In order for us to take the Scriptura of nature seriously, we need to quiet ourselves and listen to its tune. We can listen within, where our souls bear the stamp of our God-imageness. We can listen to our neighbors and get in touch with their God-imageness. We can listen all around us, to the rhythm of the seasons, the beat of the animals or the song of the wind. There is a longing within us and within all of creation for wholeness, for restoration, for resurrection (Rom. 12:8). Listening to the “Heartbeat of God” within the cosmos, which Celtic spirituality teaches, helps the restoration.

“When we hear the Heartbeat of God, whether in our own soul or in the heart of another, whether in the body of creation or in the vast expanses of the cosmos, we experience ourselves as being called ‘by name’” (Newell, 2008, p. 120).

Sola Scriptura. Time to allow ourselves to be reformed by the other book of scripture.

J. Philip Newell, Listening for the Heartbeat of God: A Celtic Spirituality (Paulist Press, 1998).
J. Philip Newell, Christ of the Celts: The Healing of Creation, 1st ed. (Jossey-Bass, 2008), p.50.

Wednesday, February 25, 2015

Timely Reflections

¿Qué hora es?
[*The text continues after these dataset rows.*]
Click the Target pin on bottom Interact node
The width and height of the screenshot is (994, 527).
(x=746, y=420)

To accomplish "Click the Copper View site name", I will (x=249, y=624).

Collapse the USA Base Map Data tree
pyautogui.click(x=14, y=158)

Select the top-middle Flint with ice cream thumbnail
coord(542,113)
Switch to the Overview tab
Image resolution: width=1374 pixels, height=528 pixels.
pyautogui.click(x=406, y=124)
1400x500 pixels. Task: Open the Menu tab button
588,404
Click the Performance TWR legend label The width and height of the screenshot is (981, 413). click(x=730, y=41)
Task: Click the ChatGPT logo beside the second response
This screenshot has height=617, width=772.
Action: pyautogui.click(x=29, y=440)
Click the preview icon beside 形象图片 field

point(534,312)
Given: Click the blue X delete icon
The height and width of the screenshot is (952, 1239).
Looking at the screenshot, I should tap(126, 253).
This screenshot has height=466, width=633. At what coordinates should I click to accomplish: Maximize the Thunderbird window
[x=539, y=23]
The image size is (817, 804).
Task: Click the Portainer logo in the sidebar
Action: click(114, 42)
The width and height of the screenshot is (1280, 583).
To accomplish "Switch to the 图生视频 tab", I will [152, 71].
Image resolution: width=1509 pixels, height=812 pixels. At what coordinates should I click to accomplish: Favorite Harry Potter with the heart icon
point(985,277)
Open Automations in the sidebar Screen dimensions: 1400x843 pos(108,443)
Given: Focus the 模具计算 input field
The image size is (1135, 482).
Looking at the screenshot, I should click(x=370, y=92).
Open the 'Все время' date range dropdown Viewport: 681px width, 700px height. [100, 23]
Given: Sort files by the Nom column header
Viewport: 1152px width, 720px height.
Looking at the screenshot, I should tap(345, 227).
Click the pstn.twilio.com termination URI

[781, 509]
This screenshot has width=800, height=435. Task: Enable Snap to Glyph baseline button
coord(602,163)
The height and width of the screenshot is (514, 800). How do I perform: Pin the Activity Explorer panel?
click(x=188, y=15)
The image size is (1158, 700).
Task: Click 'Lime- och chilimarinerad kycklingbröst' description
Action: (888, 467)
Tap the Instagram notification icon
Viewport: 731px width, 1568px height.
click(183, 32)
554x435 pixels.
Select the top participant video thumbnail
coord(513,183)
Wie spät ist es? What time is it? This is how the three languages that I am familiar with ask about the time of the day. The answer to each of these questions is: Son las tres, Es ist drei Uhr, and It’s three o’clock.

I am a literalist, so I am not very good at translating poetry and aesthetic prose. I do things word for word. I also like to translate idioms literally and speculate how they may have come about, even though they may have come to mean something different in current usage. This helps me compare languages and the cultures from which they have come.

Take the expressions we use for telling time. In Spanish, they literally ask “What hour is it?” They answer that question, “They are three (hours).” When asking what time something is, they ask “¿A qué hora es . . .?” meaning “At what hour is . . .?” The answer to this is “Es a las ocho.” That means “It's at the eight(h) (hour).

Spanish-speaking countries are notorious for their lack of punctuality. The way they talk about time reflects this. When an invitation to a social event says 3 p.m., so long as you show up before 4 p.m. you are still on time. After all, the event is “at the third hour.” The third hour begins at 3 p.m. and ends at 4 p.m. So as long as you arrive before four, you are within the hour stated as the time of the event.

Contrast that to the German time expression “Wie spät ist es?” That means, “How late is it?” German-speaking countries are well known for their punctuality. They are always worried about getting somewhere late. Now there is another way to ask the question about the time in German: “Wie viel Uhr ist es?” This literally means, “How much clock is it?” Perhaps a shorter way of saying “How much of the clock is it?” In everyday speech it is much more common to hear “How late is it,” but both expressions are related to punctuality.

Interestingly, when they ask at what time something is, they say, “Um wie viel Uhr ist es?,” which means “Around (about) how much of the clock is it?” The preposition “around” doesn’t seem to lend itself to punctuality. The answer to this question is: “Es ist um drei Uhr.” “It’s around three of the clock.”

English is clearer on punctuality. “What time is it?”, we ask. And we answer, “It’s three o’clock. O’clock is a contracted form of “of the clock.” We use the same expression in the answer to the question, “What time is . . .?” We answer, “It’s at three of the clock.” There is no ambiguity with the preposition “at.” It means “on the dot” without having to say it.

Does our language reflect our culture, or does our cultural reflect our language? I’m sure this discussion could be developed more by examining more languages and how the expressions surrounding time reflect the way those cultures respond to clock time.

Time to reflect on how timely this subject is. It is timeless.